Mis palabras no llegarán a sus oídos; tal vez serán leídas por otros y silenciadas entre las estanterías de una biblioteca, pero difícilmente podrá escucharlas.
Seguramente no me recuerda, ¿por qué habría de hacerlo?, hace tiempo le entregué un pequeño folleto con mis poemas, usted lo guardó dentro de una bolsa plástica y me dijo que llevaba prisa y que después vería de qué se trataban. Me dejó diez años esperando. Ahora, de nuevo frente a usted, estoy seguro que tampoco logrará reconocerme. Soy uno de los miles de seres que ve caminar apresuradamente por las calles del Centro; otro ser anodino que al verla, baja la vista y sigue de largo.
Hace unos días la encontré sentada al lado de la fuente de la Plaza Central. Metía la mano en el agua. Su maletín estaba tirado en el suelo y sus cosas rodaban por todos lados. Me acerqué para recogerle los lapiceros y separadores, y al entregárselos ni siquiera me hizo caso, simplemente seguía viendo el reflejo de su mano en la fuente. En otras ocasiones la veo caminando por la Sexta Avenida o parada frente a la vitrina de algún almacén, inmediatamente viene un recuerdo de infancia, la vez que se acercó a mi madre para venderle una pequeña loción, y mi mamá después de comprarla me explicó quién era usted. Pasarían varios años para descubrirla en un libro, Torres y Tatuajes, para leer sus palabras y entender de qué se trataba eso de ser poeta.
Ha tomado esta ciudad como todas las cosas: su luz mostaza, su ruina, esa mercenaria sobrevivencia de quienes la transitamos y la vivimos. Ha logrado precisarla, cartografiar con ella su geografía interior. Y le devuelve palabras.
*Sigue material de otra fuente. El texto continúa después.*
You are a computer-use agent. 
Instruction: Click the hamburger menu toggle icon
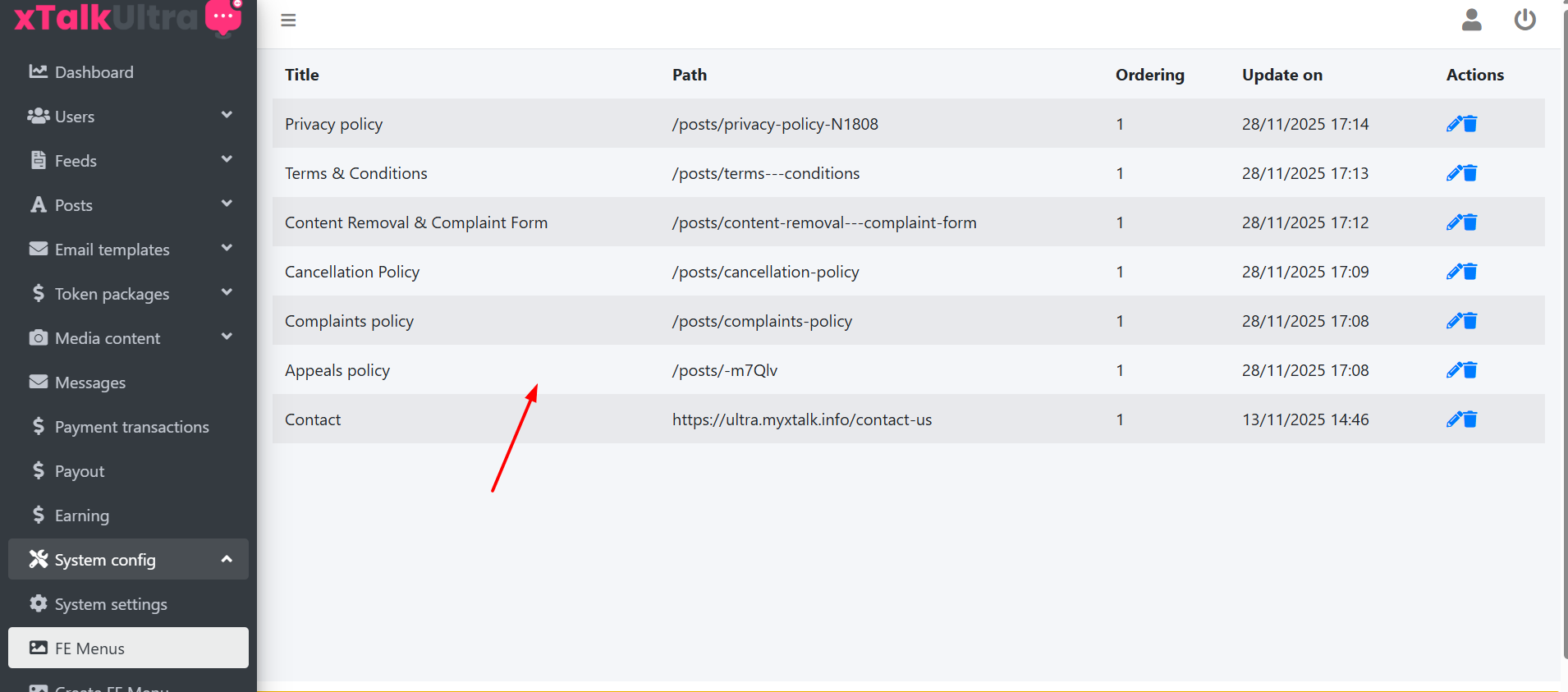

Le arroja sus dedos para que no los congele el desencanto o el ruido; usted mejor que nadie sabe que para escribir en Guatemala se necesita demasiada vocación. Voluntad o masoquismo. De eso que al leerla uno se encuentre una y mil veces con versos deshechos, con líneas dispares entre murmullos, dobleces de hastío o de ira deslindando en la soledad o la ternura. Coincide en los lugares de esa ciudad secreta, esa que cada día se nos construye adentro; donde afluyen figuras del pasado, espectros que vuelven luego de deambular sin tiempo, de trepar durante años entre los edificios y pedir asilo en los letreros luminosos. Cada transeúnte que la encuentra a su paso vuelve hacia usted. Cada biógrafo suyo evade verbos y enumera adjetivos: talentosa, sufrida, arrogante o —llanamente— loca; la dejaron suspendida en la mujer de hace cuarenta años, la niña genio que saludó León Felipe, la estudiante de letras. Poco sabemos qué pasa ahora, sólo alcanzamos a verla deambular.
La voz de un poeta que camina; que nunca se le ve arrellanando un sofá y aporreando profesionalmente una computadora, se convierte en un registro de la voz de todos.
javier payeras, escritor guatemalteco.